Spohn: Die Pflegebranche allein kann das nicht bewerkstelligen, da muss auch die Politik aktiv werden. Denn unter den jetzigen Rahmenbedingungen sehen wir Innovationen in der Pflege vor allem da, wo einzelne Personen oder Einrichtungen diese mit großer finanzieller Eigenleistung befördern: weil sie finanzstark sind, Spenden sammeln oder immer wieder neue Projektmittel einwerben. Das ist aber nicht nachhaltig und keine Perspektive für einen breiten Roll-out.

Lizarazo López: Die Politik ist sowohl am Anfang als auch am Ende des Innovationsprozesses gefragt. Um den Motor erst einmal ans Laufen zu bringen, brauchen wir zu Beginn eine niedrigschwellige Innovationsförderung, die die sehr unterschiedlichen Startbedingungen und Entwicklungsstände von Pflegeeinrichtungen berücksichtigt. Um erfolgreiche Ansätze dann aber auch zu verstetigen, ist es notwendig dafür zu sorgen, dass sie innerhalb der Regelstrukturen dauerhaft refinanziert werden.

Die Pflegekräfte bekommen in der Zeit der Pandemie viel Aufmerksamkeit. Kann man diesen Schub nutzen?

Spohn: Die Pandemie hat vielen Menschen wohl deutlicher als zuvor noch einmal vor Augen geführt, wie wichtig der Beruf der Pflegekräfte ist. Doch das gilt nicht nur für Pandemie-Zeiten: In unserer alternden Gesellschaft werden wir auch nach Corona dringend auf Pflegekräfte angewiesen sein.
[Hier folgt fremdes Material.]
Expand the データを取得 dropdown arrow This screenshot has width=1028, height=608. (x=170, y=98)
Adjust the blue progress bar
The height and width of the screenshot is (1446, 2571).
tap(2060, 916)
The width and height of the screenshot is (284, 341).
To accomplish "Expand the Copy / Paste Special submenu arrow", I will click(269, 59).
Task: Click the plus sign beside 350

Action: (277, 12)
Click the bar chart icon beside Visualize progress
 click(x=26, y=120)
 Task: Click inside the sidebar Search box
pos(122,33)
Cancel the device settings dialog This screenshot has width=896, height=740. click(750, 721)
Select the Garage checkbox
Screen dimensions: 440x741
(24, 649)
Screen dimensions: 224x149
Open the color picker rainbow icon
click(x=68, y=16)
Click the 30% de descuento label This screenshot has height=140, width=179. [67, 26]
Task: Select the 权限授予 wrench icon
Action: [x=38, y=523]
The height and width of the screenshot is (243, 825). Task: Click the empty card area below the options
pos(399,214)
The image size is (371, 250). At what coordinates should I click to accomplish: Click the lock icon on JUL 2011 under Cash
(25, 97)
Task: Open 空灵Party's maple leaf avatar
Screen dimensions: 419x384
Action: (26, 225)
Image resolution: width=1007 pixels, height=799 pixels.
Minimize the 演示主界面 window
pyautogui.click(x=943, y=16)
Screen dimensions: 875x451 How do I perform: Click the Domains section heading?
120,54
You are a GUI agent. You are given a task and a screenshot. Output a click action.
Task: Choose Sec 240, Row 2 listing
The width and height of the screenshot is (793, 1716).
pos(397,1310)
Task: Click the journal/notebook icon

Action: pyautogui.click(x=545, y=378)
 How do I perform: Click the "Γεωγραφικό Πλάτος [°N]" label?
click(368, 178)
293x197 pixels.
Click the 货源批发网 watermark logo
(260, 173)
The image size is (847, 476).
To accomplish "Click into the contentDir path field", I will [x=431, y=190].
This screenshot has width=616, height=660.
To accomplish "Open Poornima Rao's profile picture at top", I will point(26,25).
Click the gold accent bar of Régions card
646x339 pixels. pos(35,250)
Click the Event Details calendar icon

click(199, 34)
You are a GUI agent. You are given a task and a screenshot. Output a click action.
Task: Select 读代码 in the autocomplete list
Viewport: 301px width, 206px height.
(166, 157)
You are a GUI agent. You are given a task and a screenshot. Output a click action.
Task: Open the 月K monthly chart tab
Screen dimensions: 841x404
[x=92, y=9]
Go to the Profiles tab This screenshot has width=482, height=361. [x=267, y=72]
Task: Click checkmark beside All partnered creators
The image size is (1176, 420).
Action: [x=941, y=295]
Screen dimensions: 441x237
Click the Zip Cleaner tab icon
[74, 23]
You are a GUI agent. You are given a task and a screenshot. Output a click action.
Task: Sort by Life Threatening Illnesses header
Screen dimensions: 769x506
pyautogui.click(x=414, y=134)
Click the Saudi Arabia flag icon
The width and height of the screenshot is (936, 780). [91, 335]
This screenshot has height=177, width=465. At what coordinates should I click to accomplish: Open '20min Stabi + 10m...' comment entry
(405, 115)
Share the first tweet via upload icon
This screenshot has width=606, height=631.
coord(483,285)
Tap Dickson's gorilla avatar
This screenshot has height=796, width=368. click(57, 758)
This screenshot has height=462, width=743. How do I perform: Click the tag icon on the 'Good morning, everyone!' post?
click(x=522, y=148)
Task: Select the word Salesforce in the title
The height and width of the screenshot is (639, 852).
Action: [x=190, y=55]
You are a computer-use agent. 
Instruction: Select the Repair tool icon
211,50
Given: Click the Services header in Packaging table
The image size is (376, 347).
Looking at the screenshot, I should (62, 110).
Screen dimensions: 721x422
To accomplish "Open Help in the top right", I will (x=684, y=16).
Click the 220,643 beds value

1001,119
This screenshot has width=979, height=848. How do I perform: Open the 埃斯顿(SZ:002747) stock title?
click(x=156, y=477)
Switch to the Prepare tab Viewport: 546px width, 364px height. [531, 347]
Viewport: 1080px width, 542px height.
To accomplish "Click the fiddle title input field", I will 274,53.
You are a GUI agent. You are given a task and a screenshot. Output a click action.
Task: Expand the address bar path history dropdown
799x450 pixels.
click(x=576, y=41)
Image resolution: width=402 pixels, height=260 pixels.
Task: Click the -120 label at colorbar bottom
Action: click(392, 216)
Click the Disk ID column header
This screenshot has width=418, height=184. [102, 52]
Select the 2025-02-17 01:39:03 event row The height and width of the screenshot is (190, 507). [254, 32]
Die aktuelle Aufmerksamkeit sollten wir nutzen, um das ganz klar zu machen. Die nun viel beschworene Wertschätzung für diesen Beruf sollte unbedingt auch nach Corona im Bewusstsein bleiben.

Lizarazo López: Der demografische Wandel rollt unweigerlich auf uns zu. Wir alle wollen in Würde alt werden und bei Pflegebedürftigkeit gut versorgt sein. Ohne den tagtäglichen Einsatz motivierter und gesunder Pflegekräfte ist das nicht möglich.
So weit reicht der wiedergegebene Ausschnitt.